Is it just me, or does this MRI image look more like a low quality CT scan than an anatomical MRI image?

More importantly, this result seems highly unlikely. Which seems more plausible, that a very mild stroke produced a small parietal lesion that completely abolished the woman's severe obsessions, or that she simply misremembered or misrepresented her former symptoms?
Also, there is no way to know whether or not this stroke worsened the woman's use of attentional resources. In either case, the fact that this woman's entire medical history is retrospective makes for a mighty confound.

andrew said...

The fact that there are any cases of severe OCD resolving by any means is very hopeful and publication worthy, regardless of the effect on attention.
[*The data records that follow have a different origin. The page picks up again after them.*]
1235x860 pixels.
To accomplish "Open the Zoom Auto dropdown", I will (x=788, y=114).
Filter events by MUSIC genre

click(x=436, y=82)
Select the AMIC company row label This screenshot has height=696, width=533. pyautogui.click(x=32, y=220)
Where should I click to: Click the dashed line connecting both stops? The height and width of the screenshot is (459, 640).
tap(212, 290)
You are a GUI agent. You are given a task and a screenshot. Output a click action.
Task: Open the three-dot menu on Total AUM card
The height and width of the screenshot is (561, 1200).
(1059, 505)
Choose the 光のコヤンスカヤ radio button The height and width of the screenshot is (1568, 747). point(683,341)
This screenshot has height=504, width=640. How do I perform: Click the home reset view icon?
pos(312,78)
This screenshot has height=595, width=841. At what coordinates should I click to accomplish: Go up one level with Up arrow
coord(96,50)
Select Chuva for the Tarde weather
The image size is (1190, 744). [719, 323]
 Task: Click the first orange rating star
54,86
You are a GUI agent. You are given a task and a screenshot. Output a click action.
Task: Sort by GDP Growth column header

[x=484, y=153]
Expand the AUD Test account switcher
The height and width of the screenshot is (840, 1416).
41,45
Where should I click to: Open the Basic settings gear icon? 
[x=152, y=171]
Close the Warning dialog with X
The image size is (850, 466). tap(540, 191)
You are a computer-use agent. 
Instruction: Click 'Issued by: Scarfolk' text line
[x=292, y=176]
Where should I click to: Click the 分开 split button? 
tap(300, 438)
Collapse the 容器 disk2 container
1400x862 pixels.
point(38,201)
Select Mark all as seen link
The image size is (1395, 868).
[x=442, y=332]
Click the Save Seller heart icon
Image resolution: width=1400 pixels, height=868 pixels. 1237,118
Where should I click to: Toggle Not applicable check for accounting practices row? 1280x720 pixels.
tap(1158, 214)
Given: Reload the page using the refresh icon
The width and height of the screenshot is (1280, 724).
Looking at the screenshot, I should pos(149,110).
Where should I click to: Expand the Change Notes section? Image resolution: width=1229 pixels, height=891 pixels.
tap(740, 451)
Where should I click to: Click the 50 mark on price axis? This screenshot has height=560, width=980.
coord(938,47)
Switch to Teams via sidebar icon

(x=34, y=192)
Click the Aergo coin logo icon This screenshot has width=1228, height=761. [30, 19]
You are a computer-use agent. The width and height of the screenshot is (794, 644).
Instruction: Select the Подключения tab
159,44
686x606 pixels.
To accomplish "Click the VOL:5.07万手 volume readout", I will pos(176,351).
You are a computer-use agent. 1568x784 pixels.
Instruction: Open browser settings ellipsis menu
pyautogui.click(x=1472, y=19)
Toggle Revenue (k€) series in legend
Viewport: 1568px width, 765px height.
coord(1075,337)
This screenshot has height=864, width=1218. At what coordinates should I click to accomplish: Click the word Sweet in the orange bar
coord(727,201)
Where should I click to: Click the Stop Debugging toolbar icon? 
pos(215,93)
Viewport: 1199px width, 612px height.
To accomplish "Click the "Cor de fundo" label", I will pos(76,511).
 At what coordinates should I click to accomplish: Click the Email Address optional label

It suggests that there is some very subtle "switch" either psychological or neurological that, if switched in just the right place in just the right way, probably simply by killing a tiny percentage of brain cells, can end the syndrome.

Simply looking for a neural mechanism that a TIA or minor stroke could disrupt and those it could not could discriminate among various theories of what is going on in OCD.

"Which seems more plausible, that a very mild stroke produced a small parietal lesion that completely abolished the woman's severe obsessions, or that she simply misremembered or misrepresented her former symptoms?"

Given the long duration and extreme nature of the symptoms and family history of problems, misremembering or misrepresenting former symptoms seems highly unlikely. For example, SSRI effectiveness suggests that the serotonin system might be implicated in some way, but a brain-wide serotonin problem wouldn't be alleviated by this kind of stroke, so one would favor more localized theories.

Perhaps, for example, the brain still is signalling for OCD behavior but some final link that connects those signals into a call to act or think about them was disconnected even though it is not itself broken or atypical.

It would be very interesting, and perhaps Diamond & Ondo discuss, what other symtoms manifested besides the disappearance of OCD. Very intensive examination of related and subtle "side effects" of this stroke that the patient wouldn't think to associate with it could be highly informative.